14. El método de una cualquiera de las reivindicaciones 1-7 y 10-13, la composición de una cualquiera de las reivindicaciones 8 y 10-13, o el uso de una cualquiera de las reivindicaciones 9-13, en donde dicha (a) una o más esporas fúngicas de un agente biológico o agente de control biológico, y (b) uno o más germinantes se usan simultáneamente, por separado o secuencialmente, opcionalmente, en donde:

dicha (a) una o más esporas fúngicas de un agente biológico o agente de control biológico,

y (b) uno o más germinantes se usan simultáneamente; y/o

(i) el uno o más germinantes comprenden o consisten en glicina betaína, y en donde la glicina betaína se aplica al suelo o al hospedador, planta o parte de una planta o está presente en la composición a una concentración de al menos el 0,001 %, 0,002 %, 0,003 %, 0,004 %, 0,005 %, 0,006 %, 0,007 %, 0,008 %, 0,009 %, 0,01 %, 0,02 %, 0,03 %, 0,04 %, 0,05 %, 0,06 %, 0,07 %, 0,08 %, 0,09 %, 0,1 %, 0,2 %, 0,3 %, 0,4 %, 0,5 %, 0,6 %, 0,7 %, 0,8 %, 0,9 %, 1 %, 1,5 %, 2 %, 2,5 %, 3 %, 3,5 %, 4 %, 4,5 % o el 5 %;

(ii) el uno o más germinantes comprenden o consisten en un extracto de levadura o levadura inactiva, paredes celulares de levadura, una fracción de pared celular de levadura, un producto de pared celular de levadura, o una combinación de los mismos, y en donde el extracto de levadura o la levadura inactiva, paredes celulares de levadura, fracción de pared celular de levadura, producto de pared celular de levadura, o combinación de los mismos, se aplica al suelo o al hospedador, planta o parte de una planta o está presente en la composición a una concentración de al menos el 0,001 %, 0,002 %, 0,003 %, 0,004 %, 0,005 %, 0,006 %, 0,007 %, 0,008 %, 0,009 %, 0,01 %, 0,02 %, 0,03 %, 0,04 %, 0,05 %, 0,06 %, 0,07 %, 0,08 %, 0,09 %, 0,1 %, 0,2 %, 0,3 %, 0,4 %, 0,5 %, 0,6 %, 0,7 %, 0,8 %, 0,9 %, 1 %, 1,5 %, 2 %, 2,5 %, 3 %, 3,5 %, 4 %, 4,5 % o el 5 %; y/o

(iii) la una o más esporas fúngicas de un agente biológico o un agente de control biológico se aplican al suelo o al hospedador, planta o parte de una planta o están presentes en la composición a una concentración de al menos aproximadamente 1 x 106, aproximadamente 1 x 107, aproximadamente 1 x 108, aproximadamente 1 x 109, aproximadamente 1 x 1010, aproximadamente 1 x 1011 o aproximadamente 1 x 1012 UFC/g.

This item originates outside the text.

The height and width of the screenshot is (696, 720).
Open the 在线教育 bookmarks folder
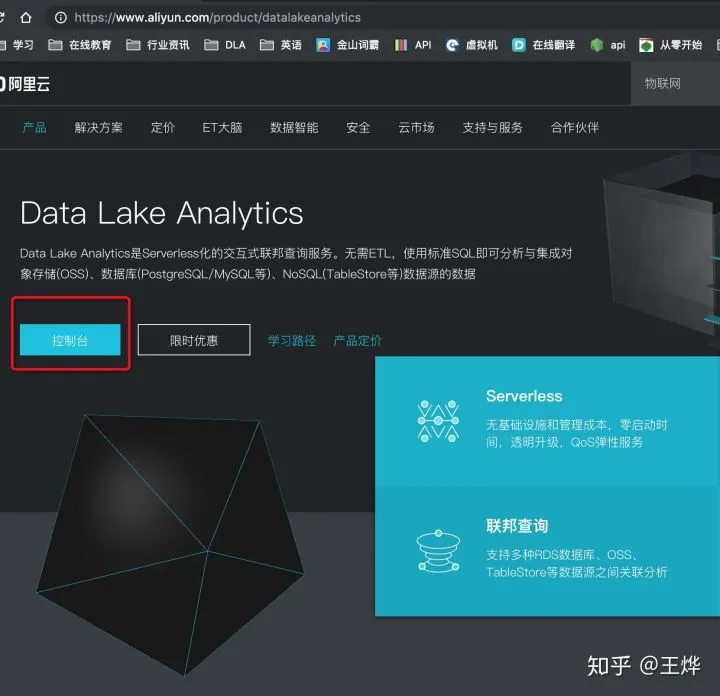coord(80,45)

15. El método de una cualquiera de las reivindicaciones 1-7 y 10-14, la composición de una cualquiera de las reivindicaciones 8 y 10-14, o el uso de una cualquiera de las reivindicaciones 9-14, en donde:

(i) la planta o parte de una planta son cereales, maíz, arroz, pastos, caña de azúcar, plantas leguminosas, cultivo forrajero, plantas ricas en aceite y proteínas, cultivos de hortalizas, árboles frutales, cultivos de viticultura, cultivos urbanos o cultivos ornamentales;

(ii) el uno o más germinantes comprenden o consisten en un extracto de levadura, y en donde el extracto de levadura es un extracto de levadura soluble; y/o

(iii) el uno o más germinantes comprenden o consisten en levadura inactiva, paredes celulares de levadura, una fracción de pared celular de levadura, un producto de pared celular de levadura, o una combinación de los mismos.